Aaron: The band was formed in the latter half of 2005 and at the time it was composed of just Ray and myself. As stated in another interview, it was more of a "blackened" neo-folk sound at the start. There were no clear plans to create a "band", rather he and I wanted a creative outlet and weren't in any active bands at the time. After deciding that we wanted to create a blend of black metal/neo-folk and whatever else came to mind, we went over his music space/shack of sorts and mostly improvised the track "Contemplation of the Forgotten" that evening. This was our method for all of those demo songs. We'd "write" and record it all in one session.
JM: Metal-Archives states that your name is taken from Tolkien's, 'Lord of the Rings' trilogy, though personally even after reading those books a few times and watching the movies dozens of times over the past decade or so I don't recall ever hearing the name pop up.
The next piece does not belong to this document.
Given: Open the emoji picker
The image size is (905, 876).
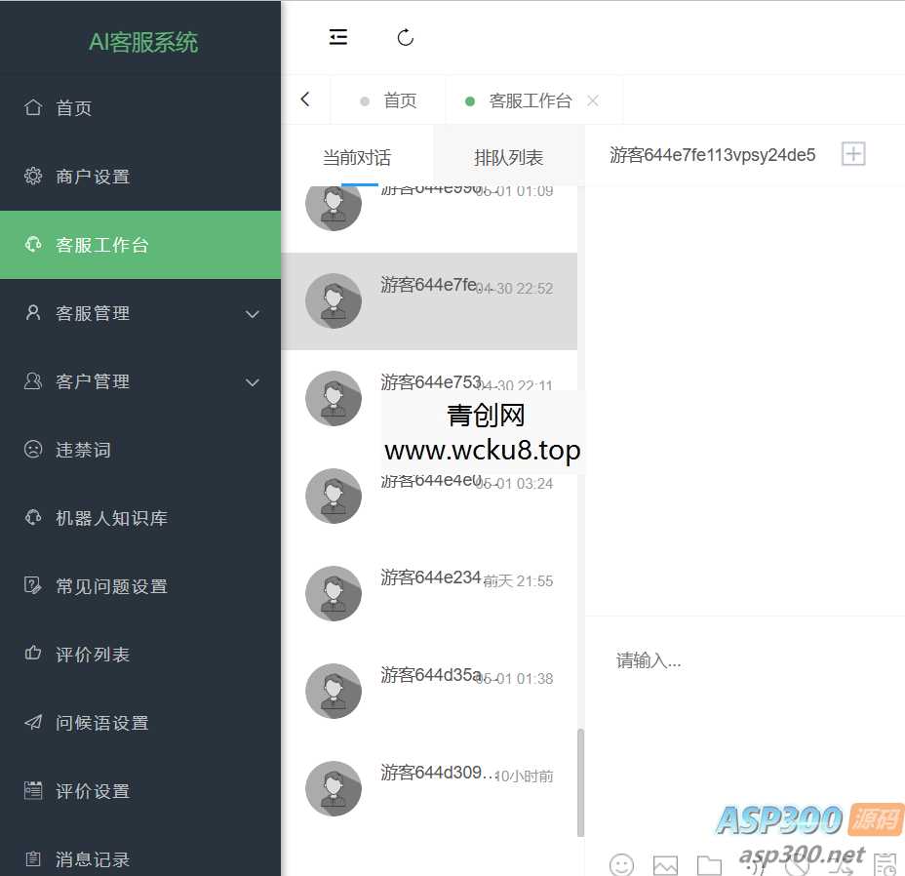Looking at the screenshot, I should point(621,864).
Could you explain what the Falls of Rauros are/is and why you choose the name? Likewise for the sake of my own personal clarity how is Rauros properly pronounced ('Raw-Ross' is what I've been saying for the past four years)?
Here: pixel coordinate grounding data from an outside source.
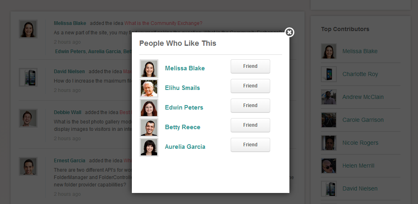Open Melissa Blake's name link in the dialog
418x204 pixels.
[185, 68]
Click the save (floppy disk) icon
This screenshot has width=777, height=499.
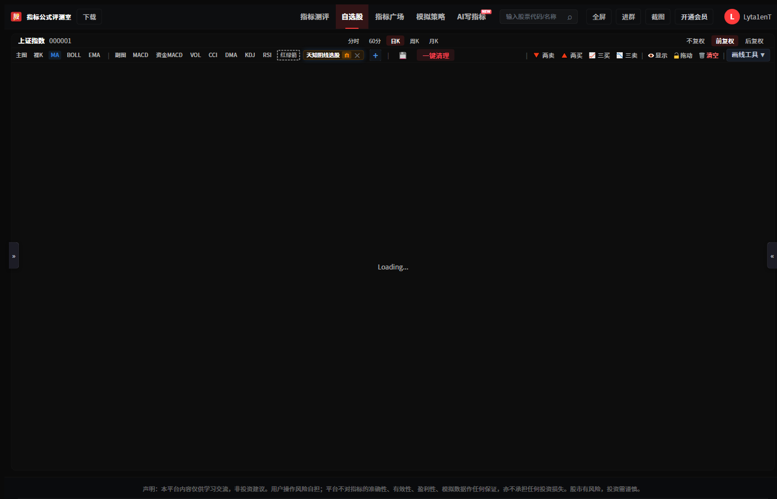pos(403,55)
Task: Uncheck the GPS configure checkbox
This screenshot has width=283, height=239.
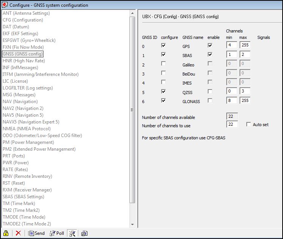Action: pyautogui.click(x=163, y=45)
A: The Falls of Rauros are mentioned in the "Lament for Boromir" in which it is stated: "The Tower of Guard shall ever northward gaze To Rauros, golden Rauros-falls, until the end of days."
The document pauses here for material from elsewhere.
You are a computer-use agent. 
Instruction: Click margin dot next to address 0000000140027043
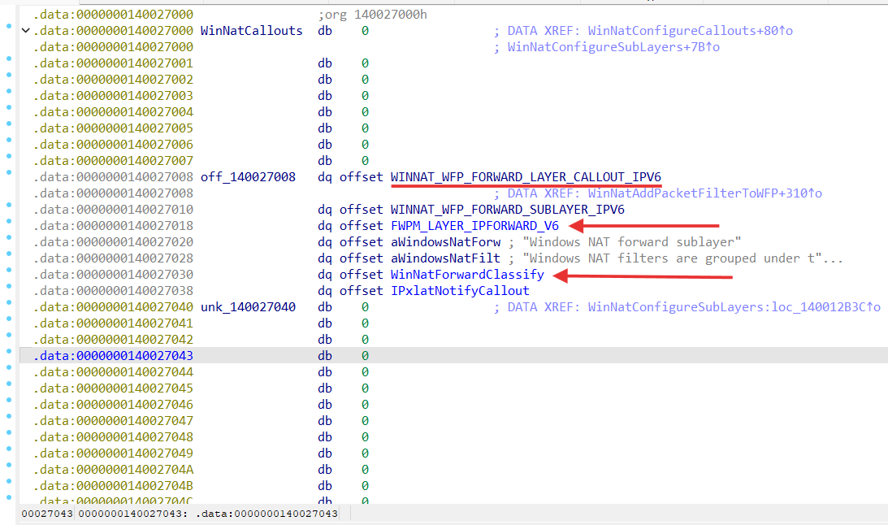point(7,352)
They are the falls down which Boromir is sent after he is slain. The reason for choosing the name was mostly just from being a fan of Tolkien's works as a whole. More specifically though, the events at the Falls of Rauros represent the power of the natural world and the inevitable return to the Earth that we all take part in. It is one of the many examples found in Tolkien's work of mankind's inseparable connection with nature and the untameable wild. Keep in mind that despite the name, we shouldn't be viewed as a "fantasy metal" band, as none of the lyrics pertain to Tolkien/fantasy at all. The pronunciation, to the best of my knowledge, would be Row-Ross (as in "how"). If you wanted to get fancy you could add a very slight alveolar trill to it as well.
JM: There's a lot of mystery behind the band. Thus far only one indistinct promo photo has surfaced while the booklet of, 'Hail Wind and Hewn Oak' simply states that, 'all material was captured by four individuals...' Why the desire for such anonymity?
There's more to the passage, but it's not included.